Three's Company: Neuroimmune activation, sex, and memory at the tripartite synapse

The neuroimmune system is required for normal cognitive functions such as learning and memory in addition to its critical role in detecting and responding to invading pathogens and injury. Understanding the functional convergence of neurons, astrocytes, and microglia at the synapse, particularly in the hippocampus, is key to understanding the nuances of such diverse roles. In the healthy brain, communication between all three cells is important for regulating neuronal activation and synaptic plasticity mechanisms, and during neuroinflammation, the activity and functions of all three cells can produce and be modulated by inflammatory cytokines. An important remaining component to this system is the conclusive evidence of sex differences in hippocampal plasticity mechanisms, hormone modulation of synaptic plasticity, functional properties of hippocampal neurons, and in neuroimmune activation.

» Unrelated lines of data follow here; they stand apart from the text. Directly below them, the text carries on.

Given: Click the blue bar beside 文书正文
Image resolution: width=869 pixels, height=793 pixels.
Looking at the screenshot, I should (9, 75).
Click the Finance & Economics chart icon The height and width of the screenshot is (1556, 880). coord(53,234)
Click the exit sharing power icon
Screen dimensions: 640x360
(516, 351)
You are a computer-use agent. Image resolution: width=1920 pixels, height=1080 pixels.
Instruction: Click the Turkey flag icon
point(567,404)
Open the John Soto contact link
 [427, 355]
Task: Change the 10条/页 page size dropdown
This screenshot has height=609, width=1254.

Sex as a biological variable here is necessary to consider given sex differences in the prevalence of memory-related disorders such as Alzheimer's disease and Post-Traumatic Stress disorder, both of which present with neuroimmune dysregulation. To make meaningful progress towards a deeper understanding of sex biases in memory-related disease prevalence, I propose that the next chapter of psychoneuroimmune research must focus on the signal integration and transduction at the synapse between experience-dependent plasticity mechanisms, neuroimmune activation, and the influence of biological sex.